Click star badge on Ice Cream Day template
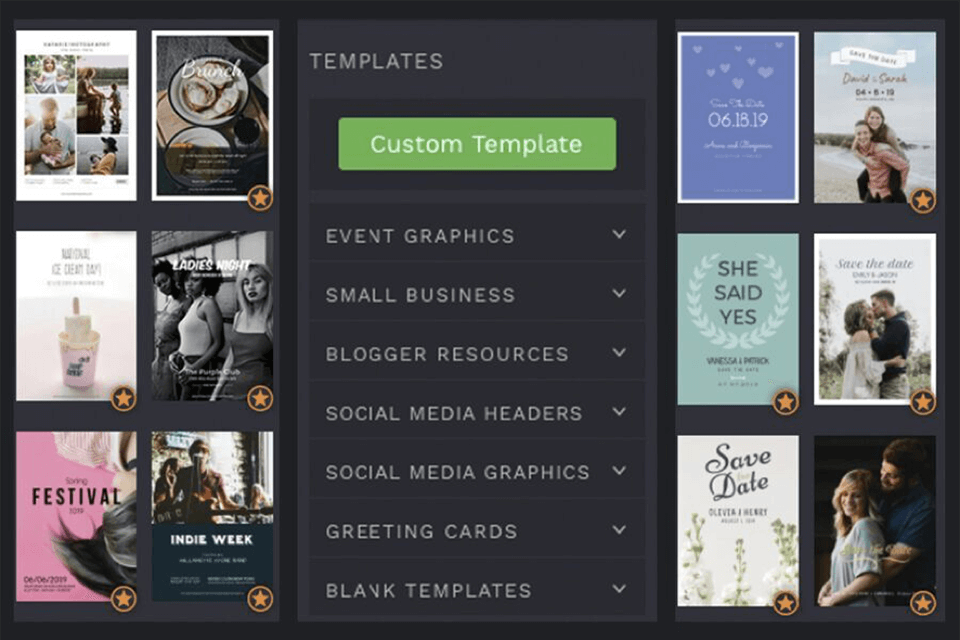960x640 pixels. pos(123,399)
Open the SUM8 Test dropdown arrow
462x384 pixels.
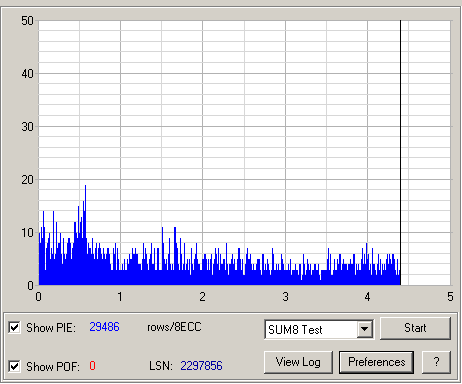[x=365, y=329]
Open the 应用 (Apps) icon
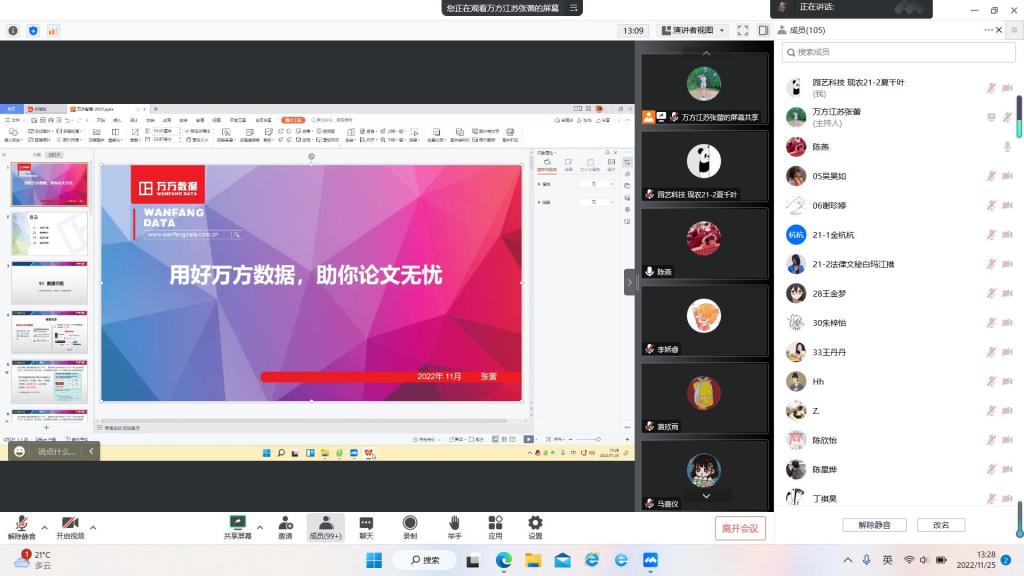 (495, 527)
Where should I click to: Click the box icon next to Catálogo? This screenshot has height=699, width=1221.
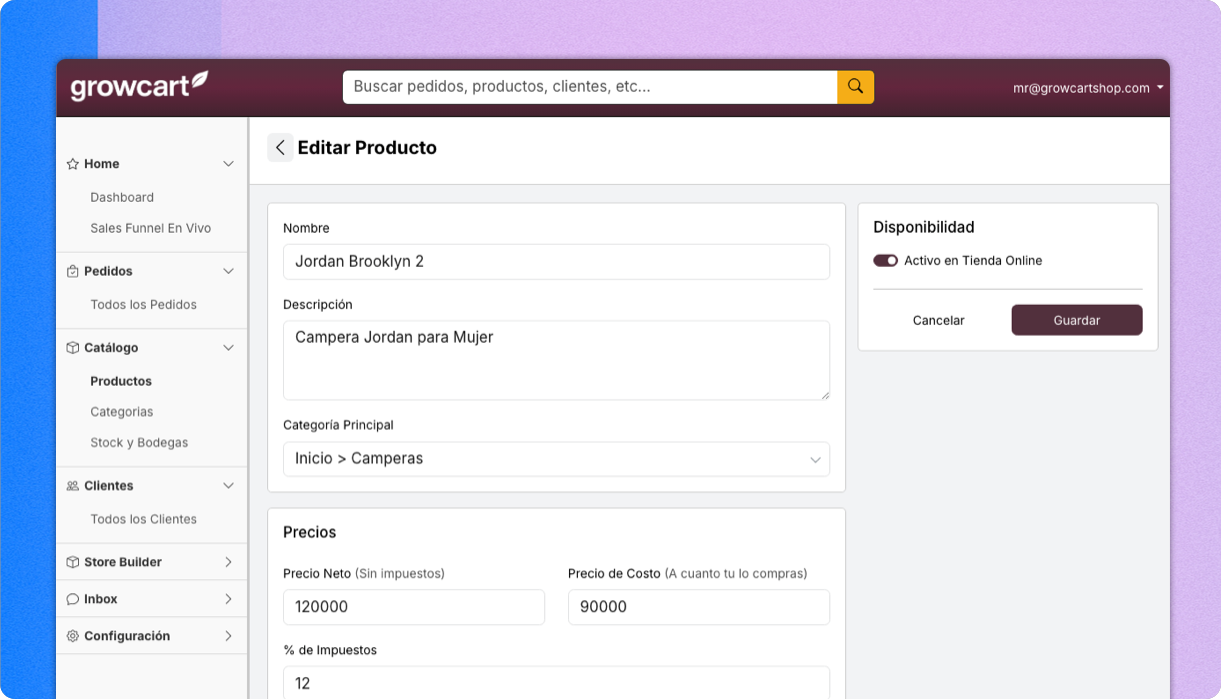(72, 348)
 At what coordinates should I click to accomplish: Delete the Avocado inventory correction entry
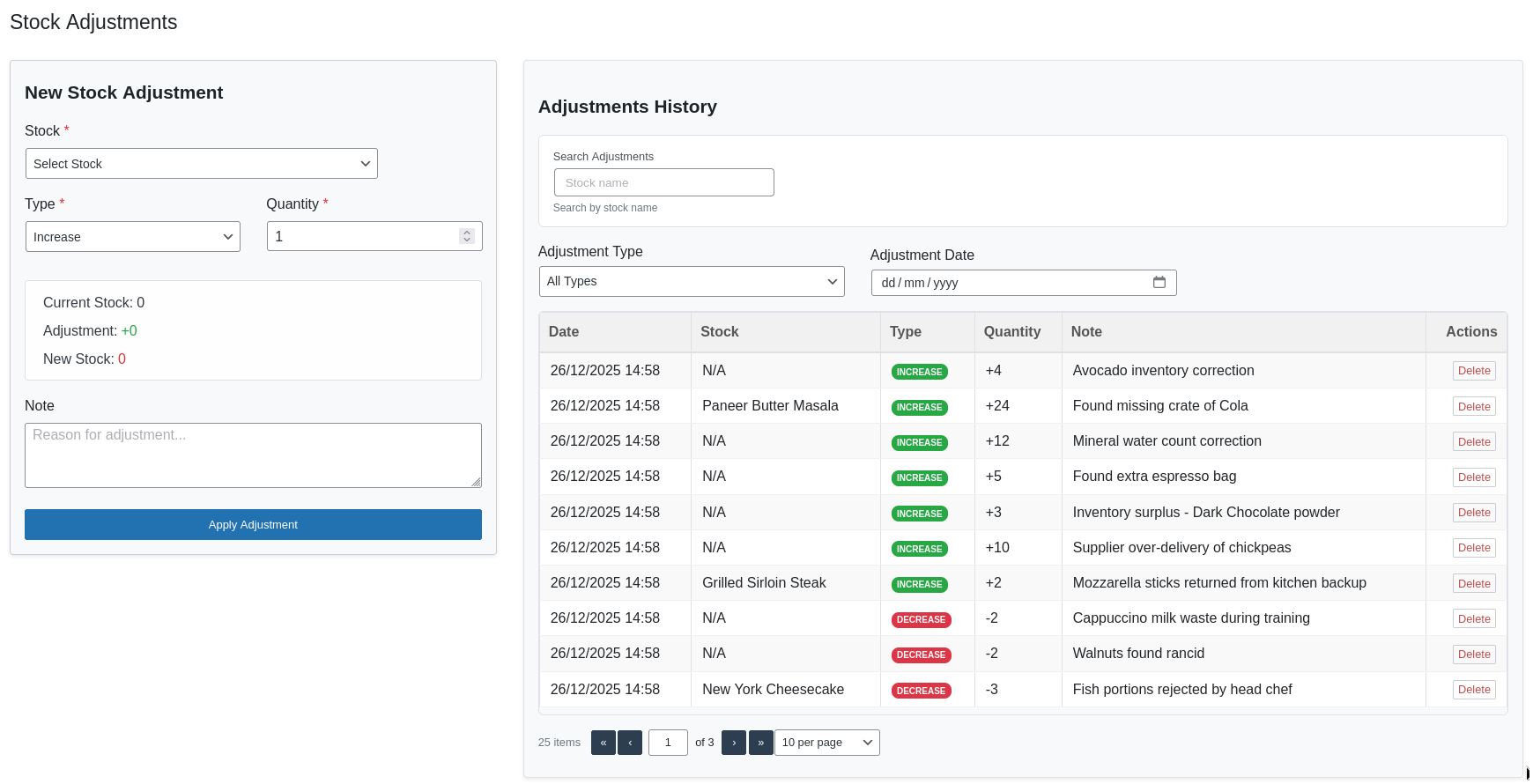coord(1473,371)
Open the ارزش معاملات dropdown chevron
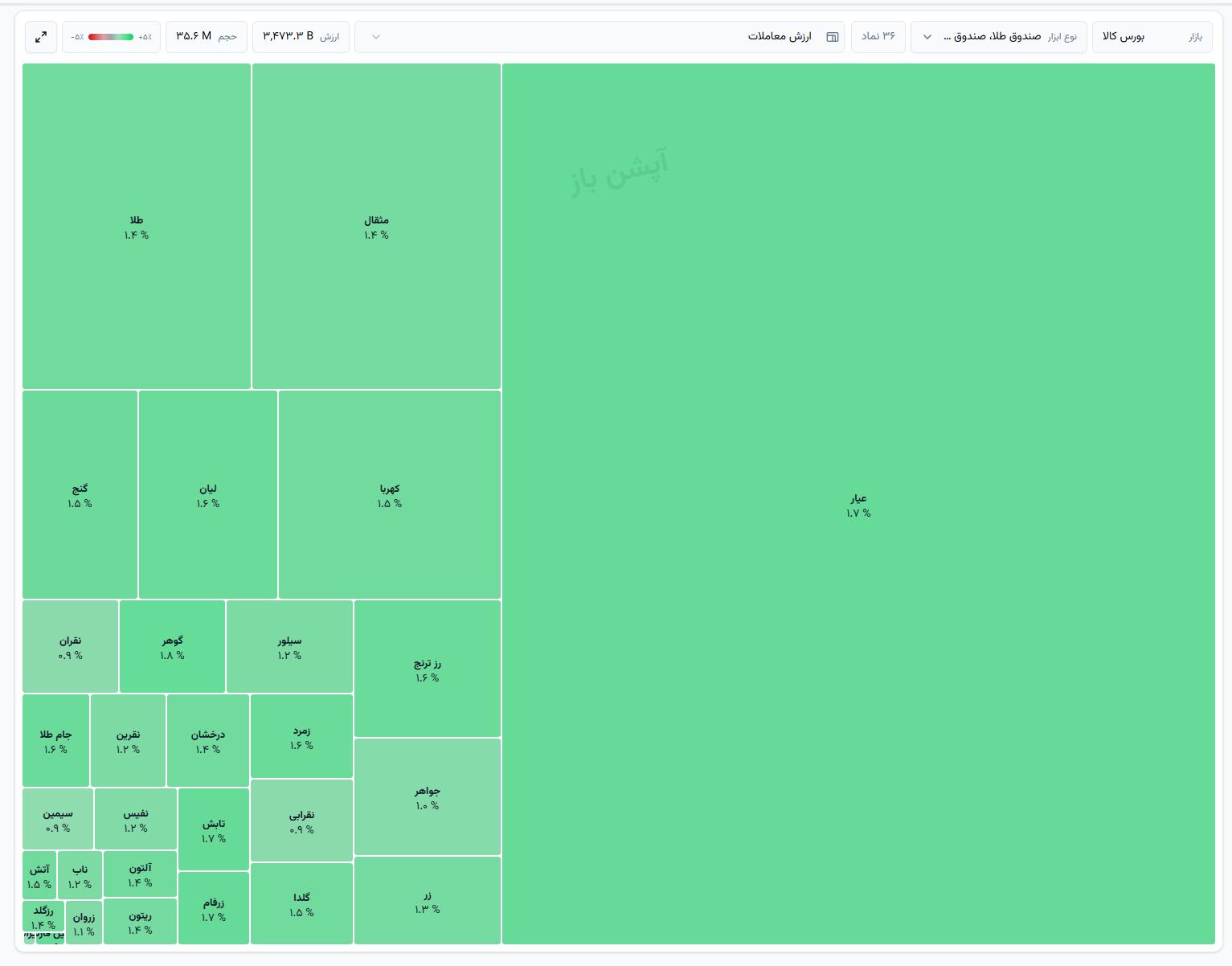Screen dimensions: 1232x966 pos(376,37)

________

— Instructions to follow —
Verbatim copy, images excluded: transcribe all the entries above.

— Response —
Click star badge on Ice Cream Day template
960x640 pixels. pos(123,399)
Open the SUM8 Test dropdown arrow
462x384 pixels.
[x=365, y=329]
Open the 应用 (Apps) icon
 (495, 527)
Where should I click to: Click the box icon next to Catálogo? This screenshot has height=699, width=1221.
(72, 348)
 At what coordinates should I click to accomplish: Delete the Avocado inventory correction entry
coord(1473,371)
Open the ارزش معاملات dropdown chevron
Screen dimensions: 1232x966 pos(376,37)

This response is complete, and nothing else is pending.